## Dataset extract
==========
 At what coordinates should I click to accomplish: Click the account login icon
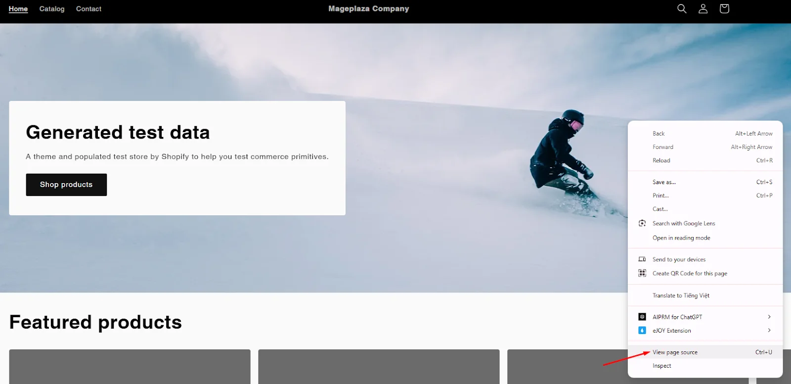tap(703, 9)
==========
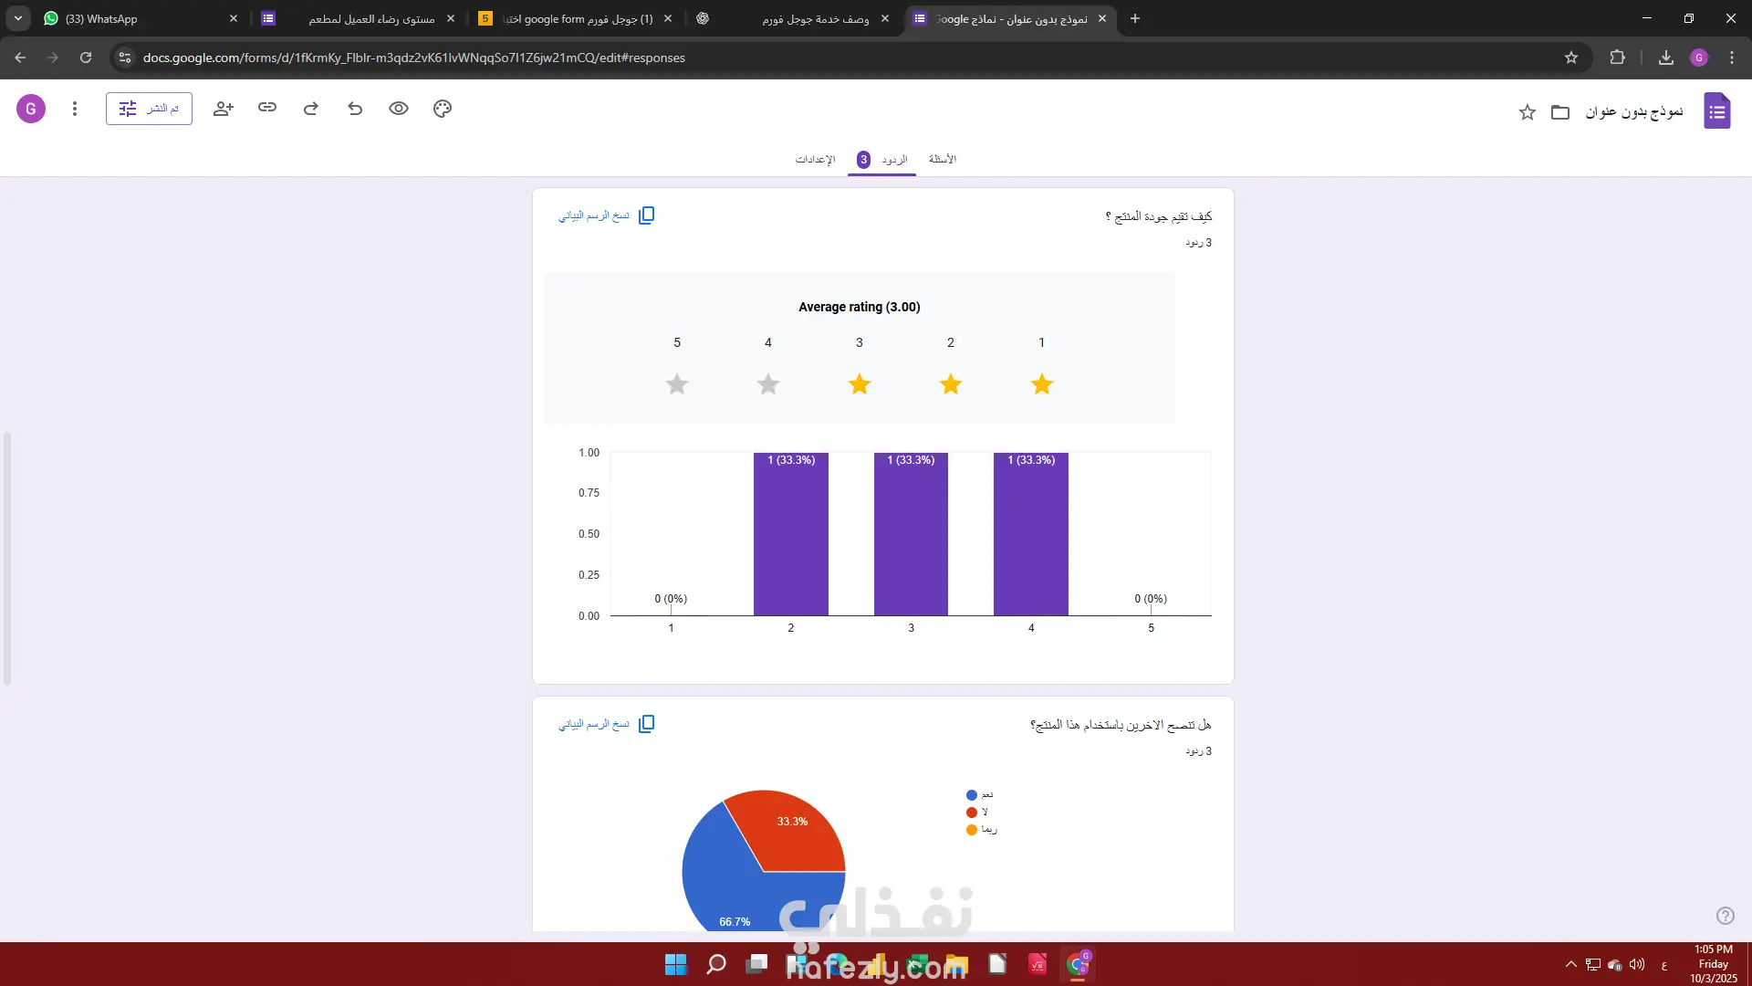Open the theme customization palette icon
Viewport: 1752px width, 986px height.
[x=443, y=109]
==========
Return the rows starting at the line that contains "At what coordinates" and ending after the line that contains "tap(703, 9)". Leave the pictures out of your answer.

 At what coordinates should I click to accomplish: Click the account login icon
tap(703, 9)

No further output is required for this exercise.